Given passage —
··········

Friday, September 19, 2008

September

Every September I have this incredible ANTI squirrel urge—instead of wanting to pack away everything for the long winter, I have this insane need to clean out my life, unload baggage and organize. It could be that it’s a corollary to needing to get the winter clothes down from the attic, and I have to sort of finish the project. It could be the sheer terror of being trapped in the house for the next 6 months with all my accumulated STUFF. Whatever the seed of this urge, I go with it.

I was going through drawers and found the old VH-C’s of family vacations when my teen and preteen were very small. In sorting through them to determine which ones to have digitally copied, I found myself in a kind of joyous memory lane. Oh my god, my preteen son as a Prince at two. The video of the chicken pox. These things are priceless.

And there in a forgotten drawer I found my big rocks.

You know the lecture that says your life is like a cleaned out peanut butter jar. Figure out what the big rocks are so you put them in first because if you fill up your life jar with all the minute annoying pebbles of grocery buying and laundry doing you will never be able to fit the big rocks—two small children discovering tidal pools—into the space that’s left.

The big rock in our family is TRAVEL. Getting away from our daily lives and exploring. Being with one another. It is in these times that we find each other. And these last few years it was the first thing we cut when trying to balance the household budget. But whats the point of a house if we don’t know and love who we are living with. We wanted the bigger house to accommodate the bigger family, but I would WAY rather have a shack and vacations than a nice house and stay put.

And I suddenly realize how guilty I am of not making those big rocks a major priority. It is too easy to get caught up in the sand of life as it buries you—the permission slips and where are the ballet slippers and who forgot to pick up milk.

I suppose this is why I am such a dreadful housekeeper. There is just not enough time in my life to read a chapter of Charlotte’s Web to the kids—we are at the part where Charlotte dies and that is going to devastate all of us, and bring us up close and personal to the tenuousness of living---and get the kitchen floor swept and mopped up. I hope my epitaph reads: She lived a wonderful life. She kept a very messy house……

Friday, September 12, 2008

Exercise

Last week, all the kiddies were at last back at school I could return to my weekly exercise –an art form certain to rapidly grind out my prearthritic hips and shorten the lifespan of my Achilles tendon. This addiction to this exercise form is crazy, and delicious. You see, after three months, I am back in

ballet class.

Two mornings a week, I walk out on my husband.

Yup, I leave him, and the children and our veritable zoo. I pack everybody’s lunch, find my son a weather appropriate outfit and spend 20 minutes finding his glasses, then grab my coffee and walk out the door.

··········

Material provided —
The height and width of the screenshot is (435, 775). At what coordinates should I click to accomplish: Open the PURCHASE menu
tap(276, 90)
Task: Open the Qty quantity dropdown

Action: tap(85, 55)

··········

Explore the material —
1) Please echo the blog posts between "And I suddenly" and "pick up milk.", inclusive.
2) Summarize the blog posts in three sentences.

Answers by item number —
1)
And I suddenly realize how guilty I am of not making those big rocks a major priority. It is too easy to get caught up in the sand of life as it buries you—the permission slips and where are the ballet slippers and who forgot to pick up milk.

2) In the September 19 post, the writer describes a yearly September urge to clean and organize, which turned up old family vacation videos and a reminder that travel, the family's "big rock," has been the first thing cut from the budget in recent years. The writer admits to not making those big rocks a priority, would rather read to the children than keep the kitchen clean, and hopes to be remembered for a wonderful life and a very messy house. In the September 12 post, the writer tells of returning to ballet class two mornings a week, after three months, now that the children are back at school.